When coordinating support for CYP and families, three partnerships sought to create a single point of contact for families to access recovery support and advocacy. This ensured CYP and families knew who to contact for questions and support. It also ensured a professional was responsible for following up with CYP and families to make sure they received the support they needed even in long-lasting cases. In cases where families didn’t already have a designated social worker, third sector Advocacy, Rights, and Recovery workers became their single point of contact. However, more work needed to be done to formalise the process of appointing a lead professional as a single point of contact and to clarify the expectations and requirements for the lead professional.

Another strategy to make sure CYP and families did not get ‘lost’ after initial contact was to create a booking system with scheduled follow-up touch points. One partnership created a booking system with touch points three to six months and 12 months after accessing the Bairns’ Hoose.

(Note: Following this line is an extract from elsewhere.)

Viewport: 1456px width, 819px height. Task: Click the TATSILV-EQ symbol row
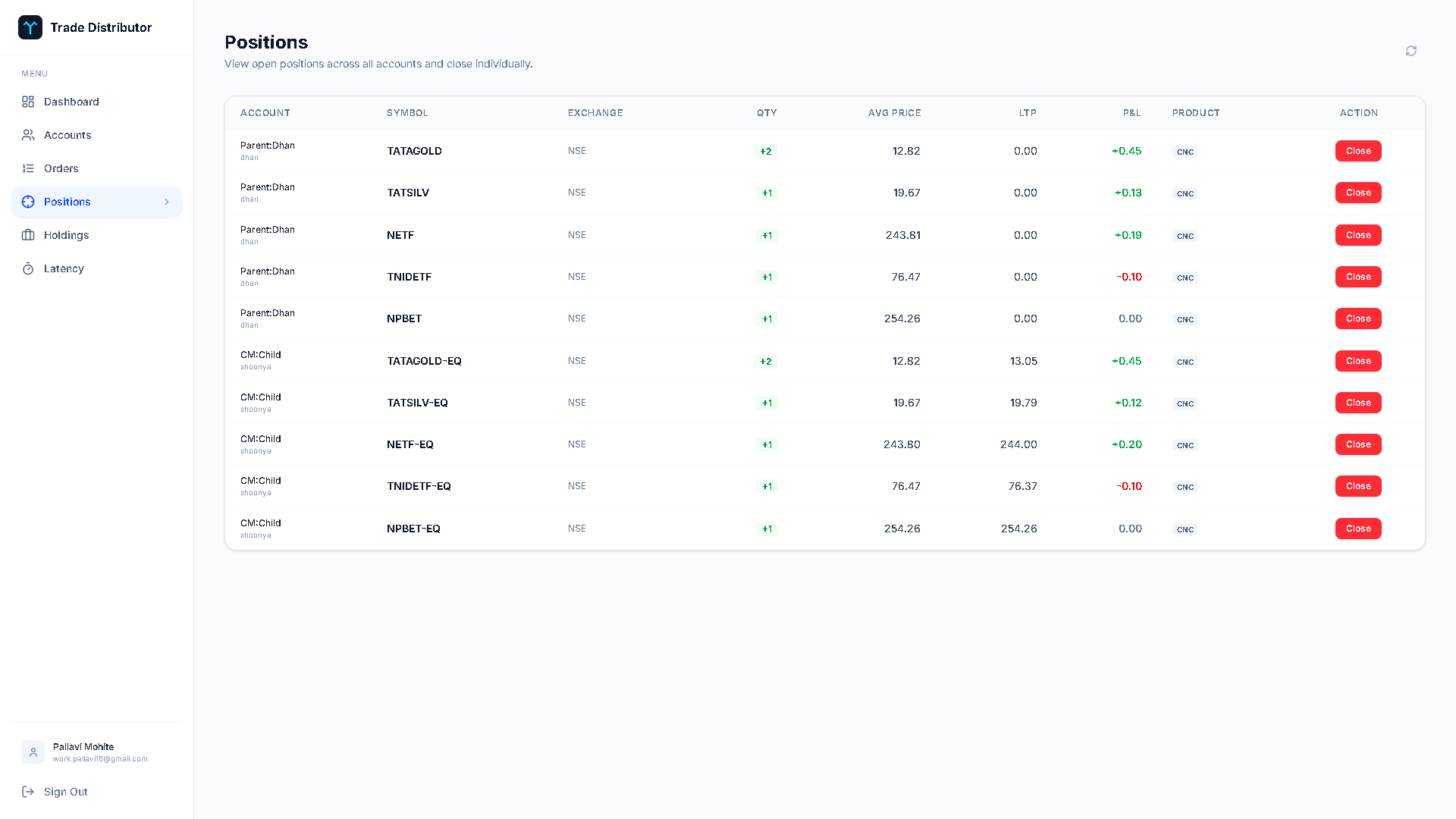(x=417, y=403)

At the time of completing StART2, this system had not yet been tested.

Finally, while concerns were raised about timing of recovery support, there were some positive learnings around this too. When recovery support was considered at the interagency referral discussion, families could be given another option for support from the earliest stage of involvement in Bairns’ Hoose.

“And my team have said to me quite directly is that for the first time ever, they feel like they've got something different to offer families at the IRD [interagency referral discussion] stage.”

Participants raised the importance of considering the timing and location of recovery support from the start of creating a Bairns’ Hoose. By mapping out recovery services and understanding families’ needs, recovery support could be designed to suit families’ best interests, rather than operating as an afterthought following an interview.